Each car shares the same over-the-top feel--think Hollywood car handling rather than all-out realistic. Performing handbrake turns, doing reverse 180s, and driving under moving trucks is par for the course, though there are subtle differences between cars. For example, American muscle cars, such as the Ford Shelby GT, are very fast but a handful around corners, while cars like the Aston Martin Rapide combine speed with better cornering ability. Neither is particularly great off road, so there are Land Rovers and Baja Bugs for sale that let you tackle such missions with ease.
Thanks to the official licences and detailed visuals, each car looks the part too. There's a real feeling of pride as you drive around in your newly acquired supercar, with the sun glinting off the shiny paintwork along with the reflection of passing buildings and signs. Cars don't stay that way for long, though, with crashes and aggressive driving taking their toll on your car's bodywork. Windshields crack and lights smash, while hoods and side panels fly off in all directions.
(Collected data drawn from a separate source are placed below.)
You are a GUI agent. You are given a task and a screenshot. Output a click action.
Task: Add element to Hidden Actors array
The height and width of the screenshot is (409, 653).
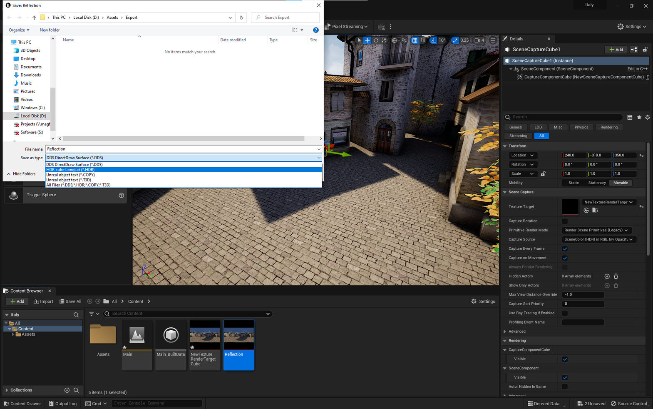[x=607, y=276]
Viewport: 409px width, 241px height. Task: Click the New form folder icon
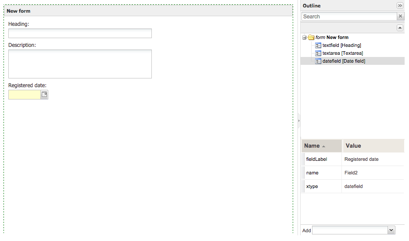point(311,38)
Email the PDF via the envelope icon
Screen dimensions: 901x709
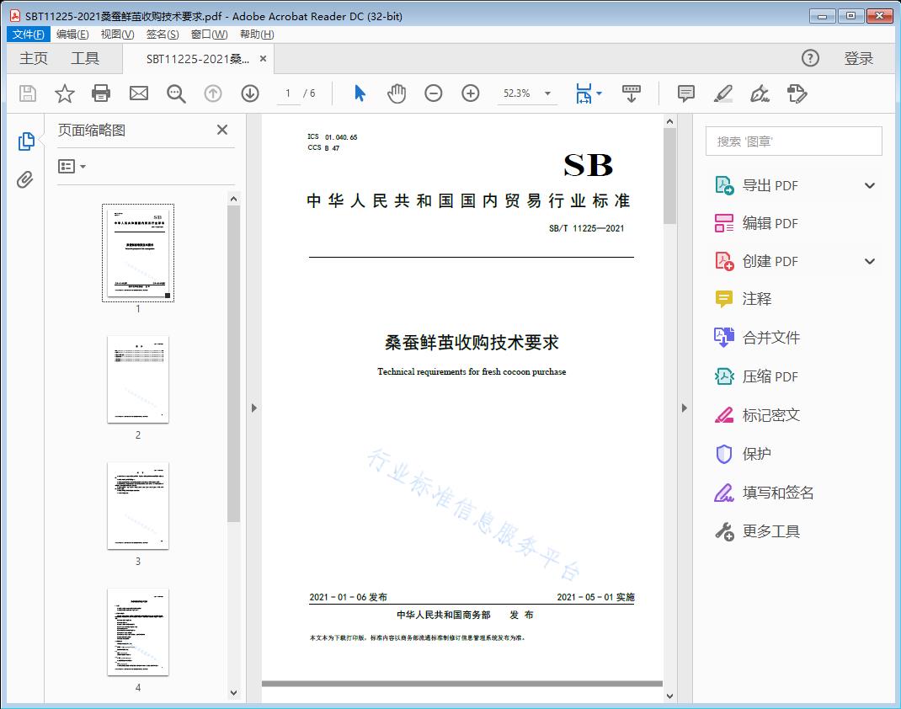tap(138, 93)
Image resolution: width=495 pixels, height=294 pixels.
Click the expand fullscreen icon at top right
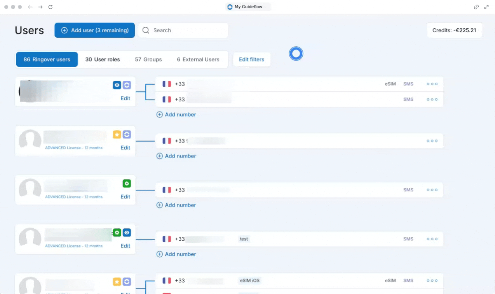(486, 7)
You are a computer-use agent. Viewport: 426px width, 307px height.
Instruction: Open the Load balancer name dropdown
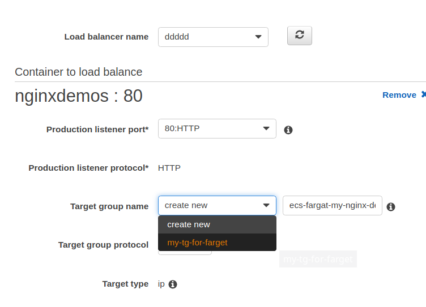click(213, 37)
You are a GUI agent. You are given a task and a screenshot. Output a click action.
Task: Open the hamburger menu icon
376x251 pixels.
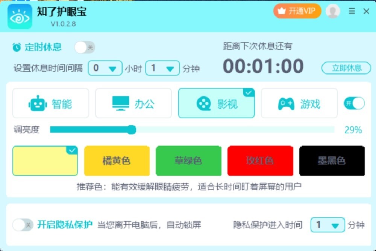click(x=352, y=11)
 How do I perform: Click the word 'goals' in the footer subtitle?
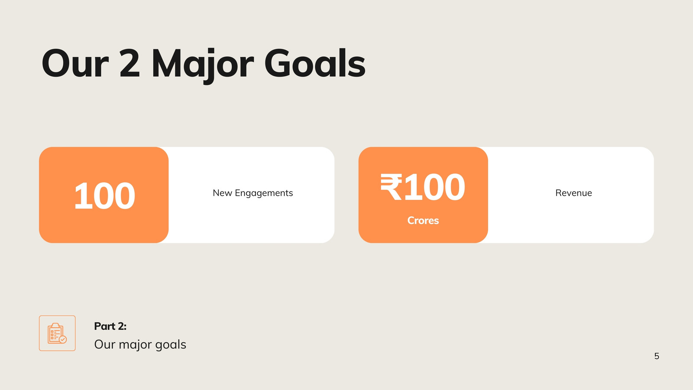coord(171,345)
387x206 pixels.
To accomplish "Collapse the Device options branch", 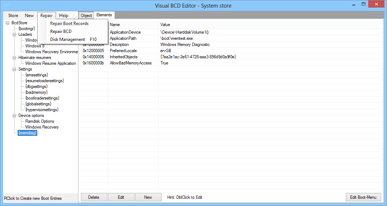I will 14,115.
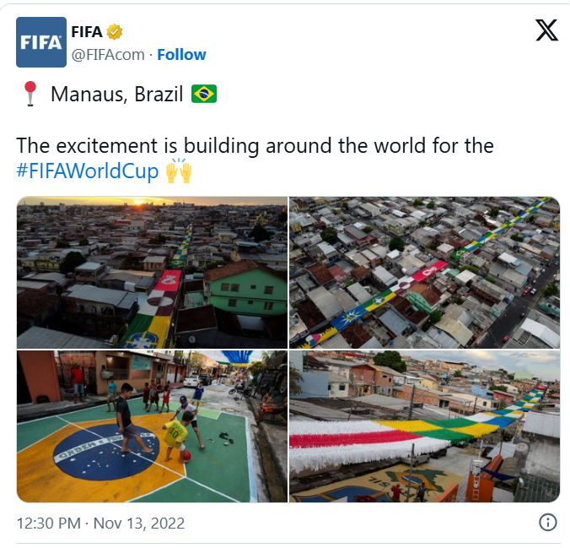Viewport: 570px width, 548px height.
Task: Open the tweet info circle icon
Action: click(547, 521)
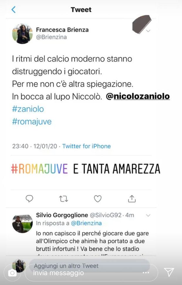Focus the Invia messaggio input field
182x285 pixels.
(91, 273)
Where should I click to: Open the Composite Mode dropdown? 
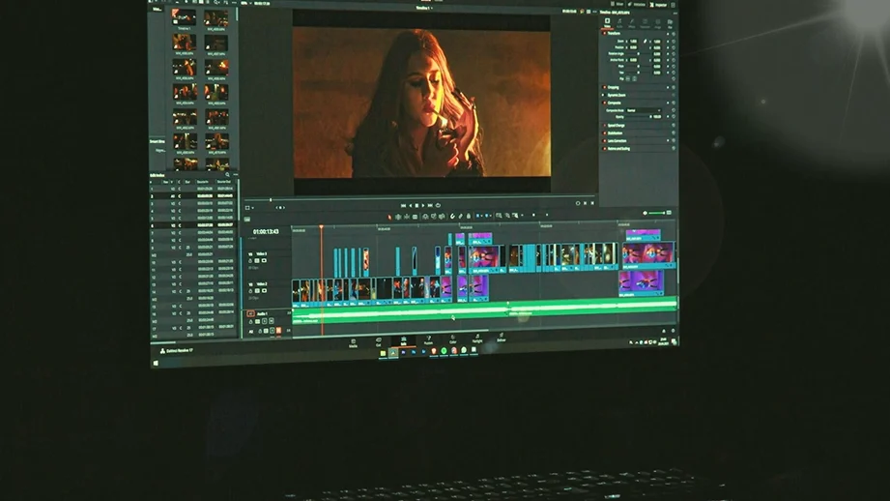pyautogui.click(x=646, y=108)
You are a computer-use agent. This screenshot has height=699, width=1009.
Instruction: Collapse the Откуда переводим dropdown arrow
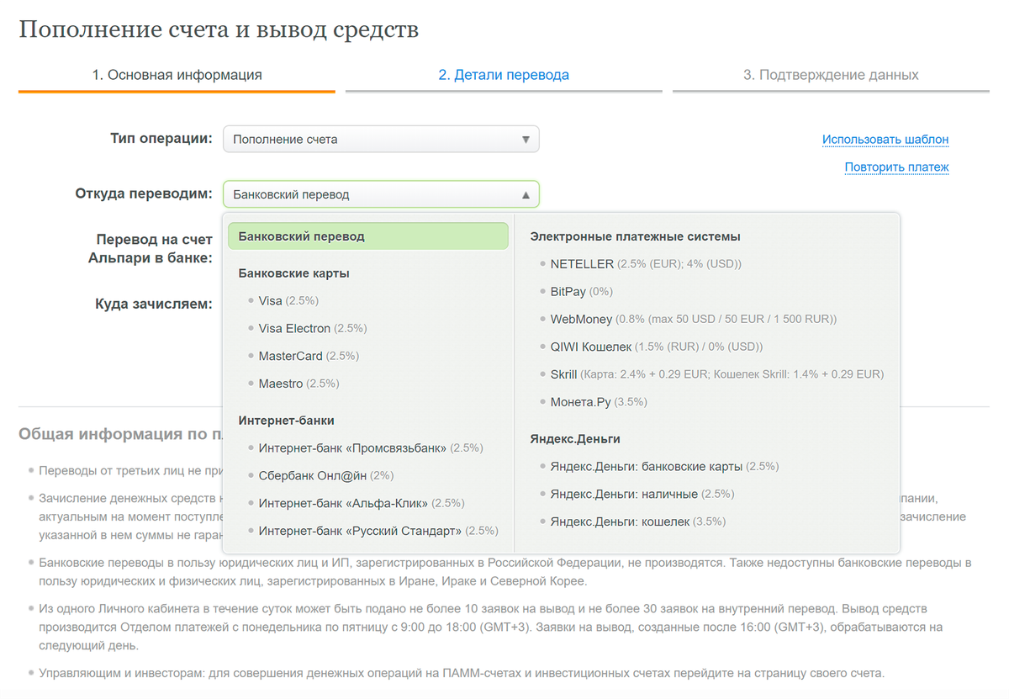[526, 194]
The environments are less impressive, but a lot of life has been injected into the city. Roads are always filled with cars, requiring you to weave through traffic at breakneck speeds to complete certain timed missions. It also means there's always a car around to shift into, so you're never left empty-handed. There are also lots of pedestrians on paths, which add to the living feel of the city--even if they have the uncanny ability to leap out of the way of speeding cars at a moment's notice.
Shifting allows you to easily jump between missions.
Even if you exhaust the many hours of content in the single-player modes, Driver features a range of multiplayer options, including split-screen. There are six different types of multiplayer on offer, each using your boost and shift abilities in different ways. Initially, you can only play Free for All in which up to six players face off in Trailblazer and Tag games. In Trailblazer, each player has to follow a DeLorean, which leaves a long yellow trail behind it as it moves. Driving in the path of the trail earns you points, but only one car at a time can catch the trail. This makes races a manic affair, as cars battle with each other using shift and boost to catch up to the DeLorean and ram competitors off the road.
In Tag, one car holds a tag trophy at the start of the race. Whoever holds the tag earns points, while the other cars have to ram that car to steal the tag. This cat-and-mouse system is a lot of fun, and with rapid shifting going on around you, any one of the AI-controlled cars on the road is a potential tag stealer. To unlock further modes, you have to earn experience points and level up, which is irritating if you just want to jump straight into something different. There are standard eight-player races that don't let you use boost or shift; takedown races, in which players take on the role of the police and chase down a getaway driver; and shift races, in which the first person to drive through a checkpoint gets the points. There are also cooperative team events, such as capture the flag and relay races.
The addition of shift to online races is excellent. Thankfully, you can't just spam the ability in races, with a gradually replenishing energy bar limiting the number you can make. If you'd rather take on a friend face-to-face, split-screen offers all the same modes. There are also additional co-op races like Clean the Streets, where you have to prevent marked vehicles from reaching their destinations, and a Freedrive mode, where you can kick back and enjoy a leisurely drive around the city. While on the whole these modes work well, there is a noticeable amount of slowdown when you enter heavy-traffic areas on freeways, which turns races into something of a slideshow.
Split-screen is a lot of fun, but the frame rate does take a hit.
While Driver: San Francisco is a lot of fun, it isn't without its faults: Missions can get a little repetitive toward the end (particularly if you're doing all the side missions), the storyline is ludicrous, and the less said about the incredibly frustrating final boss battle the better. These issues do little to sully what is a great driving game, though. A wealth of content, fast cars, and the inspired shift mechanic mean you're always kept in the thick of action-packed, over-the-top driving missions that are a thrill to play.